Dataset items
########

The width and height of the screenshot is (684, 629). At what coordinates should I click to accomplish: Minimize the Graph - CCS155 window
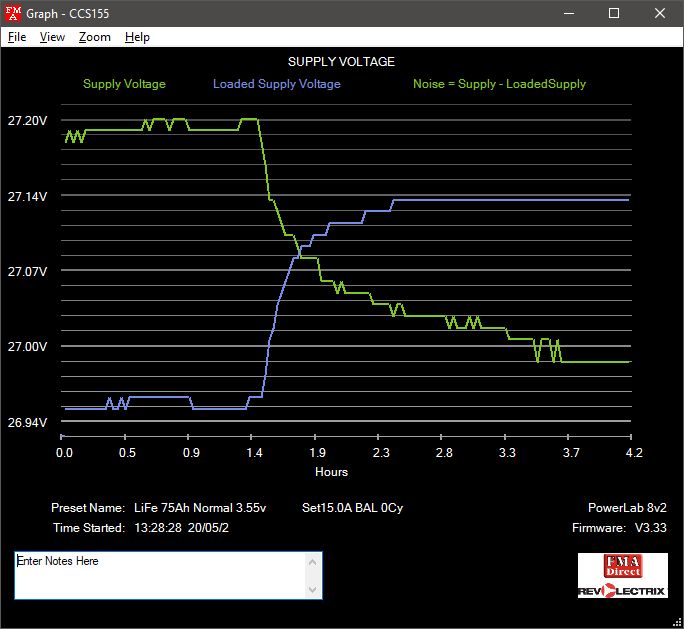pos(568,13)
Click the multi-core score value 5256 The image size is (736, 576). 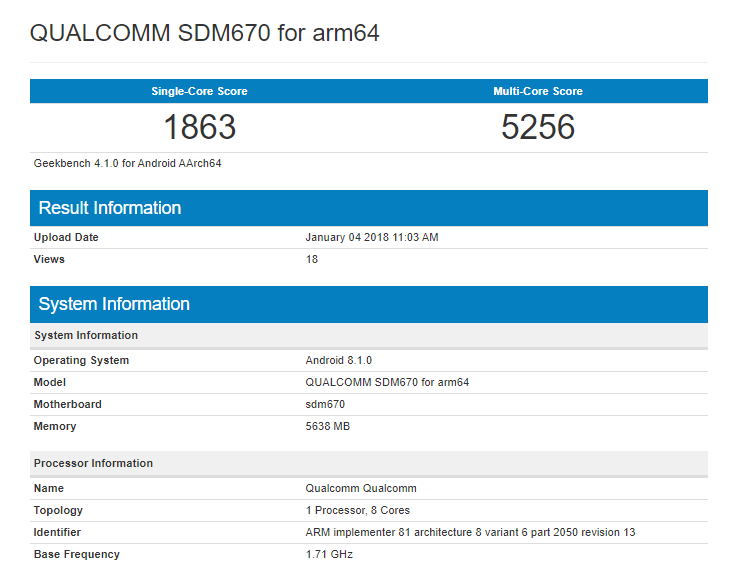[538, 127]

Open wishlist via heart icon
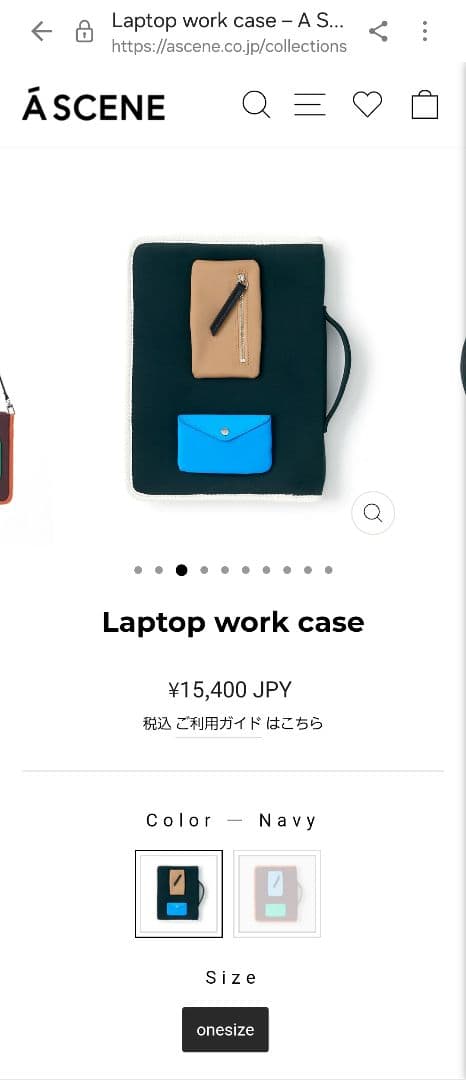(x=367, y=105)
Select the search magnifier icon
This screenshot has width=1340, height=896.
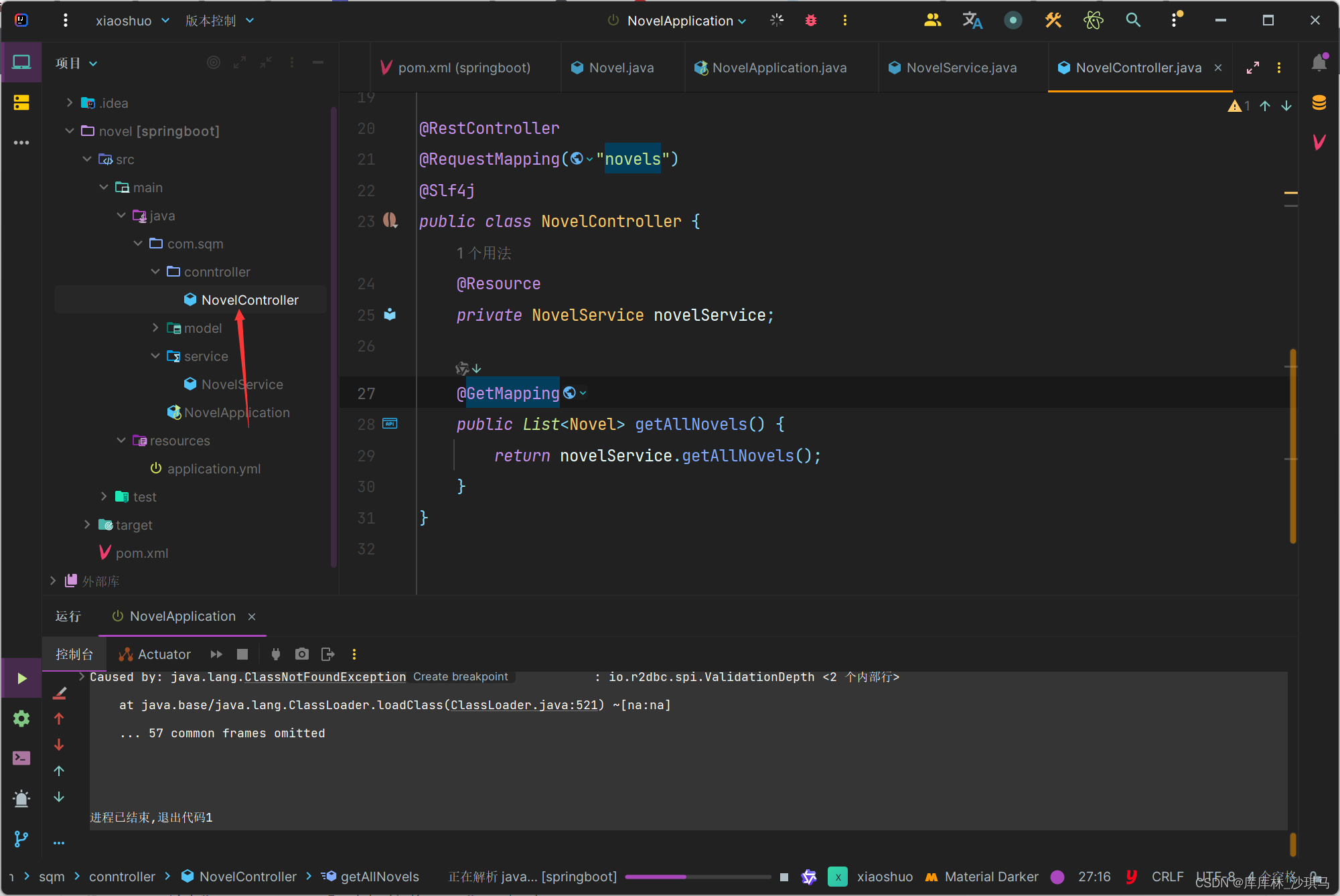(1134, 20)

########

## [The problem]
Write the lines out exactly, beginning at the line that holds "Open wishlist via heart icon" and stopping after the last line of the entries; include no pictures.

## [Response area]
Open wishlist via heart icon
(x=367, y=105)
Select the search magnifier icon
This screenshot has width=1340, height=896.
(1134, 20)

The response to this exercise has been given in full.